Nos mesmos dias, estará patente no CCB a exposição “Gabinete de Curiosidades”, com parte da investigação levada a cabo pela dupla. Entre imagens inéditas que retratam o fado batido e o seu contexto social, serão exibidos três documentários sobre o fado dançado de Quissamã, no Rio de Janeiro, onde a prática de se dançar o fado com sapateado e palmas se mantém até hoje. Esta foi, aliás, uma das coordenadas principais de Bate Fado, tanto do ponto de vista da pesquisa historiográfica como coreográfica, numa peça onde os corpos dos bailarinos são como instrumentos de percussão, evocando os cruzamentos com danças afro-brasileiras, necessariamente enquadradas no contexto colonial e de tráfico negreiro (em particular o lundum, uma dança de africanos escravizados que transitou entre Cabo Verde, o Brasil e Portugal, e que se diz ser um dos antecedentes do samba), com o flamenco e com o fandango ibérico e brasileiro. 

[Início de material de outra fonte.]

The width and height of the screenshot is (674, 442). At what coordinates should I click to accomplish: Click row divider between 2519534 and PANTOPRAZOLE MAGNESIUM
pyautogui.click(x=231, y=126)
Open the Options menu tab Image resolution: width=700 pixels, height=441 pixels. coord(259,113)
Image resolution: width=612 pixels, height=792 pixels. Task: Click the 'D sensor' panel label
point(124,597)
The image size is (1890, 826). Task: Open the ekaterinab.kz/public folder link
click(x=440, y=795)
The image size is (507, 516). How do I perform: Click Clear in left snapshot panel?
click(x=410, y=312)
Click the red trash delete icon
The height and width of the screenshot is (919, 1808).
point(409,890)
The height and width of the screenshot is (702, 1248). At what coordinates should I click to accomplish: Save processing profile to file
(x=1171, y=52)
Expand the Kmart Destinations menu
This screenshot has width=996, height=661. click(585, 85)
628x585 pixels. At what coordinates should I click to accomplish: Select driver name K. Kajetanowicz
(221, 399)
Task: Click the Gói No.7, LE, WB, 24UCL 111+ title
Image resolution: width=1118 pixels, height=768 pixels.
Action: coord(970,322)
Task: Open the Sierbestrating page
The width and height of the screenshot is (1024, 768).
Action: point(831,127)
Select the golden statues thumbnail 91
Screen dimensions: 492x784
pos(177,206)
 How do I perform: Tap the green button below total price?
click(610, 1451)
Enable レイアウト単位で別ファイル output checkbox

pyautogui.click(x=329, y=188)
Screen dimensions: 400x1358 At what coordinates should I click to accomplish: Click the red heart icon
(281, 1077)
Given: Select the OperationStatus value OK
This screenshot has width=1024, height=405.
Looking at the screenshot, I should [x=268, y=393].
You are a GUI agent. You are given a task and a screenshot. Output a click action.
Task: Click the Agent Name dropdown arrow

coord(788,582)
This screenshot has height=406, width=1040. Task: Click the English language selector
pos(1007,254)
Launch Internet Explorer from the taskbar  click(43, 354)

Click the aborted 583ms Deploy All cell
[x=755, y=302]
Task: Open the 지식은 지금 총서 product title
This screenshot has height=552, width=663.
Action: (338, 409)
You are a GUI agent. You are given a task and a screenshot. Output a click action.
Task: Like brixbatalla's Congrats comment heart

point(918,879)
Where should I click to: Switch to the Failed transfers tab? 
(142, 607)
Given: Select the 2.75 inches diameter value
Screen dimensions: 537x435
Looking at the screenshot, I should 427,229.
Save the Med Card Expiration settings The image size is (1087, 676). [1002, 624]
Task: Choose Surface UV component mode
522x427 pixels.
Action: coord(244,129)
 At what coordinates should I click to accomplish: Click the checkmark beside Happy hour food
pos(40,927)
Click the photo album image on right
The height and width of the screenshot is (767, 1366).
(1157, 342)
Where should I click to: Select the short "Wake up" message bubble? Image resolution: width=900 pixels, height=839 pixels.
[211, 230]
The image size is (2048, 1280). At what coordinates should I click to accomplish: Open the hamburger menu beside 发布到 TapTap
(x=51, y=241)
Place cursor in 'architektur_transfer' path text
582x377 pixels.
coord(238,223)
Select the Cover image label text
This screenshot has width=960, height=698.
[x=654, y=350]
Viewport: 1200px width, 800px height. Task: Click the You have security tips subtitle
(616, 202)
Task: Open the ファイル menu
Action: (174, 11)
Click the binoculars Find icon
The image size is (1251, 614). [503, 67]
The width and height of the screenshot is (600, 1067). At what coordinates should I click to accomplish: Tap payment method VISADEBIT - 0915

“A investigação que nutriu o processo de criação revelou que o fado dançado e o fado batido foram uma dança que se desenvolveu essencialmente entre Lisboa e Rio de Janeiro”, diz Jonas. Em relação ao fado dançado de Quissamã, este é “tocado, cantado e dançado por descendentes de escravos indígenas e africanos no Quilombo da Machadinha, num contexto extremamente ex-colonial, em tempos ligados ao cultivo da cana de açúcar”, explica o coreógrafo e bailarino, também fadista (lançou este ano o disco, São Jorge, pela Valentim de Carvalho).

“É do desconhecimento quase generalizado que o fado possuiu em tempos uma dança e o porquê deste apagão da memória colectiva permanece um mistério”, nota o criador. “Foi surpreendente o que descobrimos durante a nossa curta investigação e muitas perguntas continuam por responder.” Entre elas, “quando e por que razão se extinguiu a dança do fado? O que perdeu o fado ao perder a sua dança? Qual foi a expressividade atingida pelas danças do fado na sociedade do seu tempo?”. O projecto Bate Fado, assinala Jonas, “pretende ser um veículo que dá a conhecer este tópico”, potenciando uma eventual discussão e investigação mais aprofundadas. 

Em parte, o espectáculo ensaia uma espécie de regresso à Lisboa oitocentista, onde o fado era tocado, cantado e dançado “em casas de prostituição, em esperas de touros e em tabernas de frequência duvidosa”. Ou seja, em contexto marginais em que tanto os artistas como o público provinham de classes baixas. Para Jonas, não há dúvida de que o fado foi higienizado e estilizado, paralelamente à sua construção como símbolo identitário nacional e produto turístico. “Era perigoso ir aos fados. Com o patriotismo e a higienização por parte do Estado Novo, que criou as casas de fado e a carreira profissional de fadista, passou a poder ouvir-se fado sem correr o risco de levar uma navalhada, e simultaneamente iniciou-se o movimento de turistificação da capital, onde o fado era uma das cerejas no topo do bolo.” Ainda assim, o criador assinala que continuam a existir eventos de fado “mais castiços e espontâneos”, para público local, “fora dos circuitos dos bairros históricos e um pouco por todo o país, em associações, restaurantes e tabernas”.